EXCERTO –
○ ○ ○
Trago hoje para vocês algumas notas sobre uma situação frequente no processo judicial previdenciário no tópico da aposentadoria especial. Vamos partir de uma situação hipotética, inicialmente, para expormos o ponto central de nosso artigo de hoje.

Imagine que você, como advogado(a), recebeu um cliente em seu escritório e na entrevista e “anamnese jurídica” de seu patrimônio previdenciário, identificou que ele tinha alguns períodos de trabalho exercido em condições especiais. Imediatamente, você solicitou a ele a entrega do PPP – Perfil Profissiográfico Previdenciário referente a cada período. Na entrevista, você colheu a informação com ele de que esses períodos especiais de trabalho ocorreram na função de frentista.

Ocorre que em um dos períodos, ele informou que o PPP estava incompleto, já que esse documento não indicava quais eram os agentes nocivos incidentes na atividade exercida.

No PPP incompleto constava, contudo, que o empregador era um autoposto (PRC – Posto Revendedor de Combustíveis). Também constava que a função do segurado era de FRENTISTA. A profissiografia descrevia que ele fazia o atendimento dos clientes, abastecendo os veículos com os combustíveis extraídos das bombas de reabastecimento presentes no pátio do estabelecimento.

Mas, apesar dessa descrição correta do cargo, não havia no PPP qual era o agente nocivo incidente.

Já nos demais períodos de trabalho nos quais ele também havia laborado como frentista, embora para outros empregadores, o PPP estava completo e no campo de agentes nocivos constava a indicação de que o trabalhador estava trabalhando exposto a hidrocarbonetos aromáticos (tolueno e benzeno).
○ ○ ○
EXERCÍCIO PROPOSTO –
Responda com base no excerto sobre aposentadoria especial:
(a) Em que função o cliente exerceu os períodos especiais de trabalho?
(b) Que informação não constava no PPP incompleto?
(c) A que agentes os PPPs completos indicavam que o trabalhador estava exposto?
O material apresentado a seguir não tem relação com o excerto.

MATERIAL DE ORIGEM –
○ ○ ○
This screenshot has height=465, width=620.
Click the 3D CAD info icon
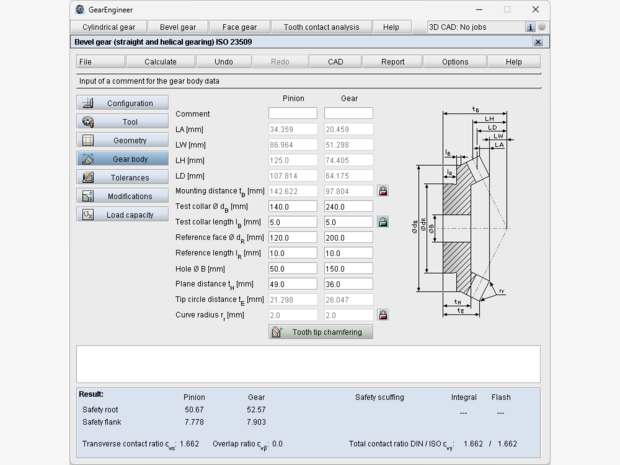tap(530, 27)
○ ○ ○
RESOLUÇÃO DO EXERCÍCIO –
(a) Na função de frentista.
(b) Os agentes nocivos incidentes na atividade exercida.
(c) A hidrocarbonetos aromáticos (tolueno e benzeno).